Unido a todo lo anterior, la falta de aplicación de la LPRL por parte de los empresarios, (alegan desconocimiento de la misma, después de 5 años de vigencia) y la total ausencia de voluntad política de las Administraciones (la Central y las Autonómicas), nos muestran una situación a la que debemos hacer frente de manera prioritaria.

Los sindicatos llevamos más de cuatro años haciendo propuestas y el resultado ha sido: “oídos sordos” a nuestras peticiones y propuestas. A estas alturas, no se puede argumentar por el Gobierno la necesidad de un “informe” para tomar medidas, cuando resulta que el Plan de Acción Nacional contra la Siniestralidad (refrendado políticamente por todas las partes implicadas, el 4 de noviembre de 1998 en una Cumbre sobre Salud y Seguridad en el Trabajo) define claramente ocho áreas de actuación y 75 medidas concretas.
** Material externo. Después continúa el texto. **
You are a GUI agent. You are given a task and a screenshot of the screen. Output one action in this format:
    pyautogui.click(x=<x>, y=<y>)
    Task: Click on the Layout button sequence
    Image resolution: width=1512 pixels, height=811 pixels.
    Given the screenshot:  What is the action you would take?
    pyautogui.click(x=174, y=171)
Desde entonces, el Gobierno no ha hecho nada.

Tenemos que intensificar la acción sindical en Seguridad y Salud en el Trabajo, realizando asambleas en los centros de trabajo como objetivo prioritario, manifestaciones y concentraciones a lo largo de la semana del 28 de abril, trabajando desde ahora en conseguir la mayor participación posible en los actos y asambleas que se realicen.

Estas movilizaciones deben estar dirigidas a exigir el cumplimiento empresarial de las normas preventivas incluidas en la LPRL, a denunciar y explicar lo lesivo del Decretazo para las condiciones de trabajo (crea más precariedad y, en consecuencia, más siniestralidad) y a exigir de las Administraciones el cumplimiento de los acuerdos suscritos, así como una actuación eficaz como garantes del cumplimiento de la Ley de Prevención de Riesgos Laborales.